## Passage shown

Modern IT infrastructure leverages the twin towers of cloud computing and high speed optical and wireless communications. But it isn’t just the generic enterprise that is navigating the digital transformation, the traditional telecommunications providers themselves must also adapt their legacy systems even as they enable others’ moves to the cloud. With us today to look at how that process is going is Andrew Walker, Senior Managing Director and Communications & Media industry lead for North America at Accenture. Andrew has been consulting for the telecommunications and high tech world since the late 90s, joining Accenture six years ago after a decade at Deloitte and rising to his current role a year or so ago.
TR: Where does Accenture’s communications and media business fit into the industry? What part do you play?
AW: We serve every major communications and most major media companies through a variety of services. For strategy, we work with C-level individuals to help them figure out what the business should be doing, how they should pivot it, and how to be successful in the future. For consulting, we help with the process work to transform the business. We help them transform their technology stacks and handle some operations work, taking over parts of our client’s business to run it more efficiently for them. We also have another set of services called interactive, which is legacy agency type work such as designing new processes and products, etc.
TR: In today’s market, that must mean you are deeply involved in helping the industry move to the cloud. What opportunity do you see there?

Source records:
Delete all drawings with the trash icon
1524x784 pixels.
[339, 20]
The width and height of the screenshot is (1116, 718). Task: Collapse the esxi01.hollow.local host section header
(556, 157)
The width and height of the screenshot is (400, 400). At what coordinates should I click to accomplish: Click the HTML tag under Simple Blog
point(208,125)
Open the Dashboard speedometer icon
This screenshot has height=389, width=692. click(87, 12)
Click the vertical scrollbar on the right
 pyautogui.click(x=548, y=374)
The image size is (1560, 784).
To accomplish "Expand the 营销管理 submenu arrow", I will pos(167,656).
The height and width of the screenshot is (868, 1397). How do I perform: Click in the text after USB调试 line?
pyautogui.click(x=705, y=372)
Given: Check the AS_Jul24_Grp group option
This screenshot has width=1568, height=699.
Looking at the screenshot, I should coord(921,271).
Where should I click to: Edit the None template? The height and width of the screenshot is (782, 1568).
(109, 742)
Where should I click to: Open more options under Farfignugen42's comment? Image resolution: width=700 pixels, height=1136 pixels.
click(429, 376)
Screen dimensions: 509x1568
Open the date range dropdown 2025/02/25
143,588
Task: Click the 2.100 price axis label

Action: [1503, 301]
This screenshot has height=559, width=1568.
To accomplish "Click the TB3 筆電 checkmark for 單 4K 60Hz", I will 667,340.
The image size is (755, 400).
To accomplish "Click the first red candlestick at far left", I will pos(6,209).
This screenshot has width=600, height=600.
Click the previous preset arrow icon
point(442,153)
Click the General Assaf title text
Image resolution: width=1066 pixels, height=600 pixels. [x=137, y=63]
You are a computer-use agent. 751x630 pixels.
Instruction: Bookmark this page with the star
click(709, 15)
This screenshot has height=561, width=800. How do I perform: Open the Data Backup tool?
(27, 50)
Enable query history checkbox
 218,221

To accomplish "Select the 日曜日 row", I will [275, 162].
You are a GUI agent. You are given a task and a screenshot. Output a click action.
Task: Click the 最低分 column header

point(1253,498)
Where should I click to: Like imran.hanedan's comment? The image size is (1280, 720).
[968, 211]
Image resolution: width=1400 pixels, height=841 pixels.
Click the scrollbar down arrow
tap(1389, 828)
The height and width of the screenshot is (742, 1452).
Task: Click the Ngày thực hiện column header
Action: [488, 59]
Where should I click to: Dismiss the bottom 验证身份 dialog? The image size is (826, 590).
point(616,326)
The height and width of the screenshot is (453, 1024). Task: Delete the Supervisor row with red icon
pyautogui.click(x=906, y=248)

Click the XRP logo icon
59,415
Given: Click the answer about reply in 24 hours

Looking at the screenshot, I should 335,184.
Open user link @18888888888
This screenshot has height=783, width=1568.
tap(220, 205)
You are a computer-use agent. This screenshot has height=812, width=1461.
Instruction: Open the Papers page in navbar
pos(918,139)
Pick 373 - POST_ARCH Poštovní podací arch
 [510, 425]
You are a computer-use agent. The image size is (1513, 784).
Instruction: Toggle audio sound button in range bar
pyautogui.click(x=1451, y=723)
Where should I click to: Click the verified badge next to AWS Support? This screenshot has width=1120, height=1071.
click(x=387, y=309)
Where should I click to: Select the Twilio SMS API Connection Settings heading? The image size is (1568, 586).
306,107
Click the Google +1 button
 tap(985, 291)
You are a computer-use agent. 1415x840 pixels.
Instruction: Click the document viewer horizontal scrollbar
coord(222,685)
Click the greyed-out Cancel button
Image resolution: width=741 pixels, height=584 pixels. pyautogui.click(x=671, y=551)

## Directions
Answer these questions using the Accenture interview text:
(a) How long did Andrew Walker spend at Deloitte before joining Accenture?
(b) For strategy work, who does Accenture work with at its clients?
(c) What is the name of the set of services that covers legacy agency type work?

## Response to this task
(a) A decade.
(b) C-level individuals.
(c) Interactive.